Quote the lines from the line holding "Task: Click the Composta (IR - VIS) title" to the very end of the listing, exactly, and no others.
######
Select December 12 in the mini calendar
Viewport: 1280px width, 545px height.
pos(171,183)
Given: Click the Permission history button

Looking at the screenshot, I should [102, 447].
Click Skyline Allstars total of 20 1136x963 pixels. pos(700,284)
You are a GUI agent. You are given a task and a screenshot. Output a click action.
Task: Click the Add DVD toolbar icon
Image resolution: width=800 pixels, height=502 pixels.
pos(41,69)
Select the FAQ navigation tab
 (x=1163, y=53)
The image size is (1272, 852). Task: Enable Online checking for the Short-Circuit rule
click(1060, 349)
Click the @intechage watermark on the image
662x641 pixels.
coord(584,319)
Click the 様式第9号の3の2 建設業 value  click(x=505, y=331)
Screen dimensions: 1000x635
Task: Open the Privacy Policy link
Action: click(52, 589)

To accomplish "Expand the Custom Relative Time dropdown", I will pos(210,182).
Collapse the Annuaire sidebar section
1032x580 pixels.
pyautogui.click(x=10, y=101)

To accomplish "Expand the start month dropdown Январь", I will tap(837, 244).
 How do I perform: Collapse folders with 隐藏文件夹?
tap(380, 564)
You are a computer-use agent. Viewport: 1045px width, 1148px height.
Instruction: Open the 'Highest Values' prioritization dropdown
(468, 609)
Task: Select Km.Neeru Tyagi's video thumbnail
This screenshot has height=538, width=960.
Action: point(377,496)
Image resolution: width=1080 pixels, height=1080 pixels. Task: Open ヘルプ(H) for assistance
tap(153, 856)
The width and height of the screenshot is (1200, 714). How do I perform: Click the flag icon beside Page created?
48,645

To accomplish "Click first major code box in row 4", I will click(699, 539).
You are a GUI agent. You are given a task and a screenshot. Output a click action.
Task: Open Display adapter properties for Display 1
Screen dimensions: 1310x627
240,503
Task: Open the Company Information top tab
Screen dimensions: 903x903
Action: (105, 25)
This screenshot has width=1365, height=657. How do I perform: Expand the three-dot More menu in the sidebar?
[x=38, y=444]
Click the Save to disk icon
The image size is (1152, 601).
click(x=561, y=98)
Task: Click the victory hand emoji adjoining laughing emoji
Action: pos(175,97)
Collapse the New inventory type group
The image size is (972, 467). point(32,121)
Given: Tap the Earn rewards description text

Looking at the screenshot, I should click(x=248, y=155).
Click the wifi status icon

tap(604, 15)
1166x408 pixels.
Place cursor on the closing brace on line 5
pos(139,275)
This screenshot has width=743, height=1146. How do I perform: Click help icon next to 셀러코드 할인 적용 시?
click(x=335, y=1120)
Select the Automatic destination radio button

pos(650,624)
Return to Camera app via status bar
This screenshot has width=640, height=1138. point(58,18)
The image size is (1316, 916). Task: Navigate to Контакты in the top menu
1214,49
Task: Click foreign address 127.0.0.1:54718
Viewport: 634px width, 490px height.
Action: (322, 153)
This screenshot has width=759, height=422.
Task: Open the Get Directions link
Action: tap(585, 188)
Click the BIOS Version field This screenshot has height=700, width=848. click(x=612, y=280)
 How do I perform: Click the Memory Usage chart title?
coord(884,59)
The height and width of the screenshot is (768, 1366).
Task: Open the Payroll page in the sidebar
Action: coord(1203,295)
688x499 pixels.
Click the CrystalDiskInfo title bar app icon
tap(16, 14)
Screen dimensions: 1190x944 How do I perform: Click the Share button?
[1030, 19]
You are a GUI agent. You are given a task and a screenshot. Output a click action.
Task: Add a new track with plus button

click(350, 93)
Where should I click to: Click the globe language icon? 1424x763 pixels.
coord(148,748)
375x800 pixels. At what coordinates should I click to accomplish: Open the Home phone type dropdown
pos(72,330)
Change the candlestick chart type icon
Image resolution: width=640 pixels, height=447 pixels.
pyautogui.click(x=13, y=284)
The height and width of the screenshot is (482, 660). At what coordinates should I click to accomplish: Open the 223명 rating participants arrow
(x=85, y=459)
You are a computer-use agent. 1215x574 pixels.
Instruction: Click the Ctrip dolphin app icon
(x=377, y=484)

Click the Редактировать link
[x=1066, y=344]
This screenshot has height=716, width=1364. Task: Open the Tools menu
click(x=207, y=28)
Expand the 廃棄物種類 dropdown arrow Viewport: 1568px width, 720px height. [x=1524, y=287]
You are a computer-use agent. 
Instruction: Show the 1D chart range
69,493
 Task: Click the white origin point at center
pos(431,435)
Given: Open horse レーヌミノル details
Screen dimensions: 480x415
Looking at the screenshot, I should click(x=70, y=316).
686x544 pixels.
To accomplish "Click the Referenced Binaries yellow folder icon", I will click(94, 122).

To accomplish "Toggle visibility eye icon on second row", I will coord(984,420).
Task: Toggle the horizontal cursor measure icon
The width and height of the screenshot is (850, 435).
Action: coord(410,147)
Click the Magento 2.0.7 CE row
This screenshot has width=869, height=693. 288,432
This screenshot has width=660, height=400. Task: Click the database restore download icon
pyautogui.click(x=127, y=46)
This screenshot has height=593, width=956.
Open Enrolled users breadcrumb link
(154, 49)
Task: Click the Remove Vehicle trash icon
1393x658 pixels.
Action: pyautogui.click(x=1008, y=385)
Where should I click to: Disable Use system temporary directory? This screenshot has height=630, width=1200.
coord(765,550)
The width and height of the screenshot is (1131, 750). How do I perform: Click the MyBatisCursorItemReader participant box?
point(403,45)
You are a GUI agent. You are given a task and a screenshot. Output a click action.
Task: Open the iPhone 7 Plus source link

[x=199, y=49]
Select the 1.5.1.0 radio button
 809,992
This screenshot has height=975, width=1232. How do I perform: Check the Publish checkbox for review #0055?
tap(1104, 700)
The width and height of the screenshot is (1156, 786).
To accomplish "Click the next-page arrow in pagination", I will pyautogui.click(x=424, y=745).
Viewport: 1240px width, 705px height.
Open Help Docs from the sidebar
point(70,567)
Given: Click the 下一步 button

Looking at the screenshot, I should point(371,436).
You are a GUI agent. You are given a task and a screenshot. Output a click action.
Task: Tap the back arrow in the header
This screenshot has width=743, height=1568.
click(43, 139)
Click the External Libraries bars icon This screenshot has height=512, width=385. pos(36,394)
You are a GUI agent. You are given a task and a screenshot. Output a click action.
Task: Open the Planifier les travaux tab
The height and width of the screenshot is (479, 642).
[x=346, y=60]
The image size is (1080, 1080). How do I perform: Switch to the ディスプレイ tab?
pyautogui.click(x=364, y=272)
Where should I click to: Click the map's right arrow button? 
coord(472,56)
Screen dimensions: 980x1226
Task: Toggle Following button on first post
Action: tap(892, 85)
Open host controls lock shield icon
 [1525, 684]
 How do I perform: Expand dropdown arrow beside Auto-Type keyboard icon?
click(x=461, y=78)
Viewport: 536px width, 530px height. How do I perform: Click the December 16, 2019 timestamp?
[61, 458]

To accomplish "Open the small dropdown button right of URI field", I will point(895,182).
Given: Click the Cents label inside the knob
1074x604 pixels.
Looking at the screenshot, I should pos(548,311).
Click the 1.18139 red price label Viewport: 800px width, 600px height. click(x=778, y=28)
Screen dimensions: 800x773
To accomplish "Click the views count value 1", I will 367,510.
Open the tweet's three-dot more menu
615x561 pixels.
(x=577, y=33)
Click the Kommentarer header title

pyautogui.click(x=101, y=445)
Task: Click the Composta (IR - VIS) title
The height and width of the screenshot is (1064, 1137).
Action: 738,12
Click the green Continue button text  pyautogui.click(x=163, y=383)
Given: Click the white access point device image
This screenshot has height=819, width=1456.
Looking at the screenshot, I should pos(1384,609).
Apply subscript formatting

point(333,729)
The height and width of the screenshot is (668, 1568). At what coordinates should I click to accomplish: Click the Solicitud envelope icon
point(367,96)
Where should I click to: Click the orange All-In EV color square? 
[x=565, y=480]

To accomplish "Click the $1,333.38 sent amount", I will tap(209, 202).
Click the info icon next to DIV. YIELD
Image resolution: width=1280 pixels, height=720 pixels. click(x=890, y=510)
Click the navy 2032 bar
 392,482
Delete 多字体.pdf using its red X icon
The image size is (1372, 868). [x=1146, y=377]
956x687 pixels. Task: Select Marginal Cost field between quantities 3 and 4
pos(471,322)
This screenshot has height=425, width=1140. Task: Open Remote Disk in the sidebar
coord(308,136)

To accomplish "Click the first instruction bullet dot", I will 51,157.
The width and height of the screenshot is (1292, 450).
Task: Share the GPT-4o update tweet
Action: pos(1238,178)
######
■ EXERCISE RESULT
Task: Click the Composta (IR - VIS) title
The height and width of the screenshot is (1064, 1137).
Action: 738,12
Click the green Continue button text  pyautogui.click(x=163, y=383)
Given: Click the white access point device image
This screenshot has height=819, width=1456.
Looking at the screenshot, I should pos(1384,609).
Apply subscript formatting

point(333,729)
The height and width of the screenshot is (668, 1568). At what coordinates should I click to accomplish: Click the Solicitud envelope icon
point(367,96)
Where should I click to: Click the orange All-In EV color square? 
[x=565, y=480]

To accomplish "Click the $1,333.38 sent amount", I will tap(209, 202).
Click the info icon next to DIV. YIELD
Image resolution: width=1280 pixels, height=720 pixels. click(x=890, y=510)
Click the navy 2032 bar
 392,482
Delete 多字体.pdf using its red X icon
The image size is (1372, 868). [x=1146, y=377]
956x687 pixels. Task: Select Marginal Cost field between quantities 3 and 4
pos(471,322)
This screenshot has height=425, width=1140. Task: Open Remote Disk in the sidebar
coord(308,136)

To accomplish "Click the first instruction bullet dot", I will 51,157.
The width and height of the screenshot is (1292, 450).
Task: Share the GPT-4o update tweet
Action: pos(1238,178)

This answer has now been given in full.